“我求你了。”

周淮宴卑微地恳求着,换作以前,他这样的天之骄子,是绝对不会向别人低头的。

如今,为了一个婚宴邀请函,低声下气地求着情。

秦鹤年不由得有些动摇,苦口婆心地劝说道:“你是知道的,宋小姐现在很讨厌你,你就算去了她的婚礼又有什么用呢?连她的面也见不上,她一看见你,说不定还会把你赶出去,让你在全北城的权贵世家面前丢脸。”

“有什么意思?”

周淮宴仍旧固执道:“我只是想再看她一眼,远远地看着她就好。”

说到最后,秦鹤年无奈叹气,心软答应了。

“行吧,我只帮你这一次。”

“他们的婚礼,就在下个月中秋,我会过来接你,以助理的身份跟我进去。”

“不过,你可别在婚礼上闹事,不然连我也帮不了你了。”

“傅修言的手段,你是知道的,上一个欺负宋清歌的人,都被他整破产了,在北城混不下去。”

周淮宴心头微痛,勉强一笑,“我知道了,到时候联系。”

挂完电话,他看着秦鹤年发来的两人合照,似在提醒着他,他永远也不可能挽回她了。

她注定,会是别人的。

周淮宴苦笑一声,不停地灌着酒,麻痹着心口的那股痛意。

整整两周,宋清歌忙着和傅修言拍婚纱照、试妆容、挑戒指,每天很晚才回家。

日子过得很快,眨眼就到了婚礼的前一天。

她和傅修言提前去看好了场地,确定不会出任何问题,才回了家。

别人的婚礼,她是去过不少,可真正轮到自己时,总有种说不出来的紧张感。

这次婚礼,是傅家亲手筹办的,提前两天预订好了威尼斯的玫瑰花,连夜空运了过来,就连场地的装饰,都是用的顶奢装修,格外重视这场婚礼。

刚回到宋家,傅修言的电话就打了过来。

互通心意后,他好像越来越爱黏着她了。

宋清歌嘴角微勾,看着视频中男人的俊脸,哼笑道:“才两个小时不见,你怎么就那么黏人?”

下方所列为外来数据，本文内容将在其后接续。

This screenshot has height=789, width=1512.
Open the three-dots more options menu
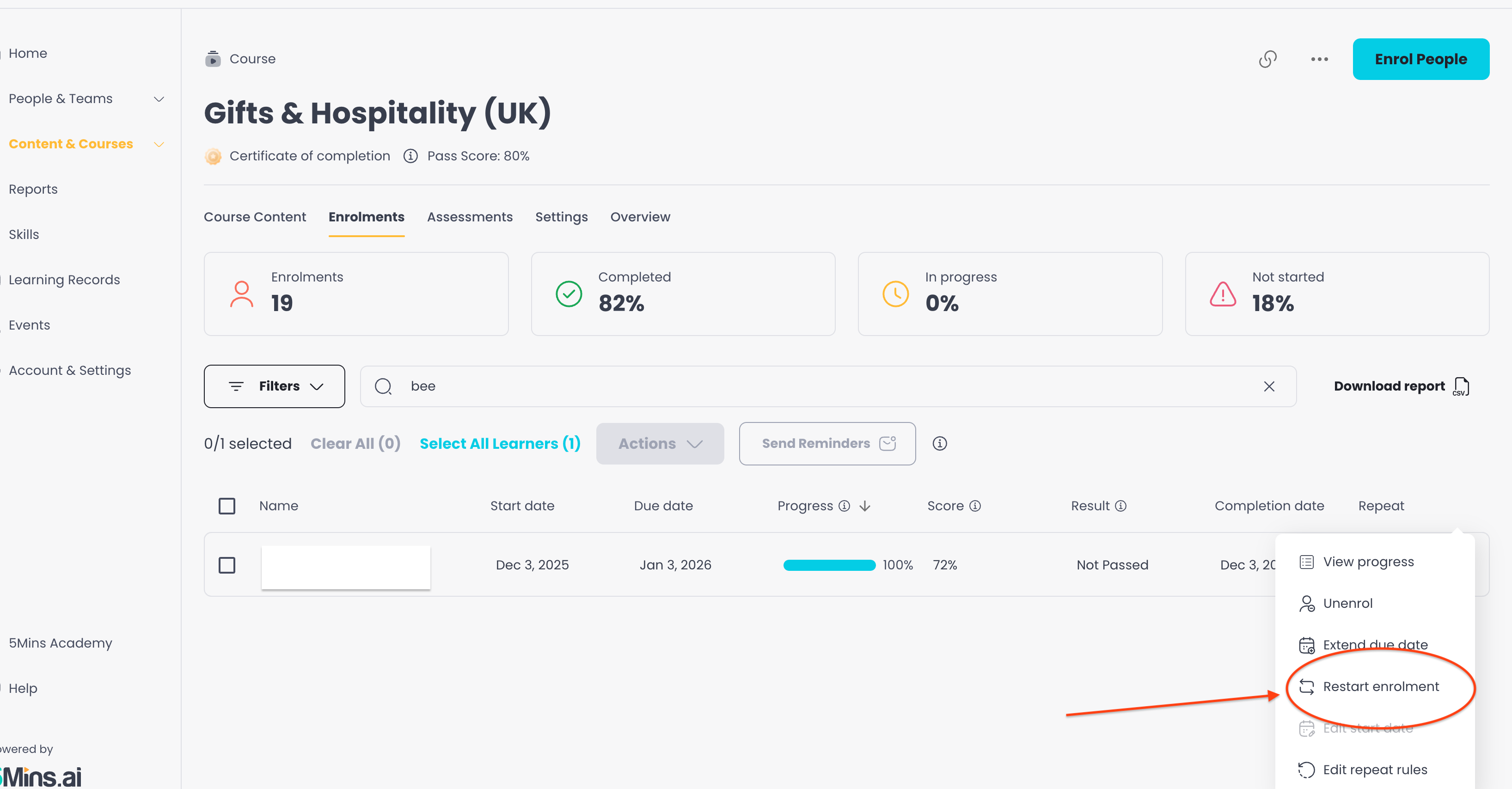1319,59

男人神情专注,凝视着她的脸,一本正经道:“想快点把你娶回家。”

他言简意赅道:“我们的婚房,我已经让人都装修好了,就等着女主人住进去了。”

傅修言平时都很正经,难得说一回暧昧的话。

宋清歌耳根微红,嘴角忍不住上扬,调侃他道:“就一天而已,就这么急?”

傅修言目光闪烁,顺着她的话说:“嗯,很急。”

这一天,他已经等了很久了。

两人又腻歪了一会儿,她才挂断电话。

想到明天的婚礼,宋清歌约了孟知颜出门,一起去美容院做SPA保养。

-

此刻。

周家别墅外。

周淮宴开着那辆黑车,停在了别墅的后门。

他轻车熟路地走进了别墅,刚到二楼,就看到了正在卧室里侧躺着的苏南竹。

房间里,蔓延着某种气味。

周淮宴眼底闪过一丝嘲讽,以前,这贱人趁着他不知道,没少在外边偷吃吧?

亏他对她那么好,她就是这么报答他的。

真是讽刺!

察觉到有人靠近,苏南竹以为周淮川又回来了,嗓音黏腻,撒着娇道:“你不是去公司了吗?我还怀着孩子呢,不能太累,你……”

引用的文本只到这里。